Par contre, dans le troisième scénario où Louise décide d’aller dans une RPA dans cinq ans, à 83 ans, les choses se compliquent. Elle aura épuisé toutes ses économies à 95 ans, et ce, sans faire de dons à ses enfants de son vivant.

« Si elle veut atteindre ses objectifs successoraux de son vivant, elle doit repousser son entrée dans une RPA à 85 ans, estime Antoine Chaume. Je dirais même que plus elle reporte son déménagement dans une RPA, plus elle a de la flexibilité financière. Chacune des années où elle habite dans l’appartement de son fils lui permet d’économiser 30 000 $. C’est une très grosse somme. »

« Déménager dans une RPA à 3500 $ par mois, c’est un choix qui coûte cher et qui va presque doubler son coût de vie. Comme elle est en forme, je lui recommande de rester le plus longtemps possible chez elle. Si un jour elle a besoin d’aide à domicile, elle pourra en faire la demande auprès de son CLSC. »
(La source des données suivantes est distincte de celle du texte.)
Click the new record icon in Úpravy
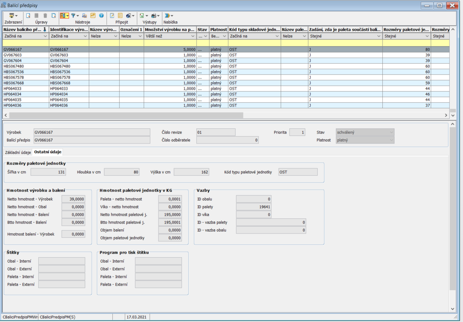The image size is (463, 322). [x=28, y=16]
Antoine Chaume conseille aussi à Louise d’avoir un mandat d’inaptitude et un testament à jour. Il lui suggère aussi, avant de faire des dons, de réfléchir à ses envies personnelles. Veut-elle voyager avec sa famille ? A-t-elle d’autres projets qu’elle pourrait se permettre de réaliser ?

Comment optimiser ses avoirs

Selon le planificateur, Louise devrait bâtir une stratégie de placements avec différents types de produits : un « bas de laine » encaissable en tout temps avec un compte d’épargne à intérêts élevés d’une banque virtuelle, des certificats de placement garanti (CPG) avec plusieurs échéances, un peu d’obligations sécuritaires, dont les taux ont augmenté récemment, et des placements liés aux marchés boursiers avec le capital garanti.
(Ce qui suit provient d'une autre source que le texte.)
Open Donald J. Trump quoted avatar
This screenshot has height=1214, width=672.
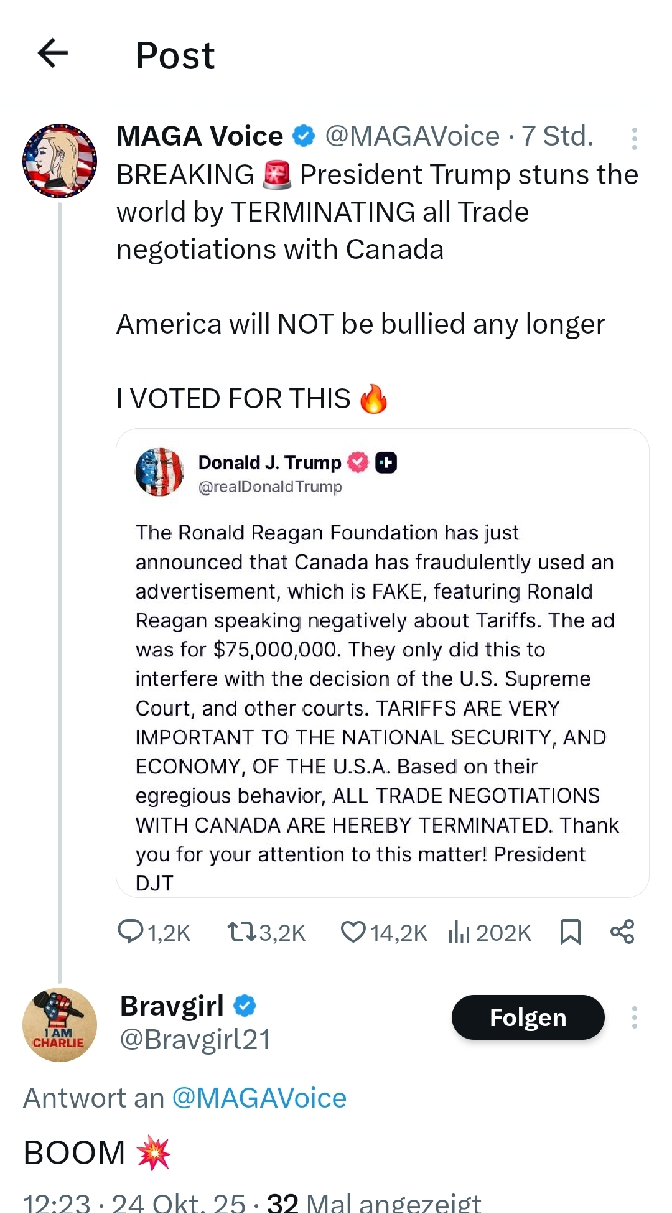click(160, 472)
Pour ce qui est du décaissement des avoirs, Louise doit commencer par les FERR, car ils s’ajoutent à ses autres revenus lors de sa déclaration de revenus. Le planificateur suggère même de décaisser plus de FERR que son minimum annuel obligatoire de 1600 $ tout en s’assurant de rester sous les 46 000 $ de revenus. Si Louise décaisse les 31 000 $ en trois ans, par exemple, elle pourrait ensuite avoir droit à 200 $ net par mois non imposable de Supplément de revenu garanti (SRG).

« Il faut être prudent, parce qu’une mauvaise planification fiscale peut vouloir dire des pertes de programmes gouvernementaux importants », souligne le planificateur.

* Bien que le cas mis en lumière dans cette rubrique soit réel, les prénoms utilisés sont fictifs.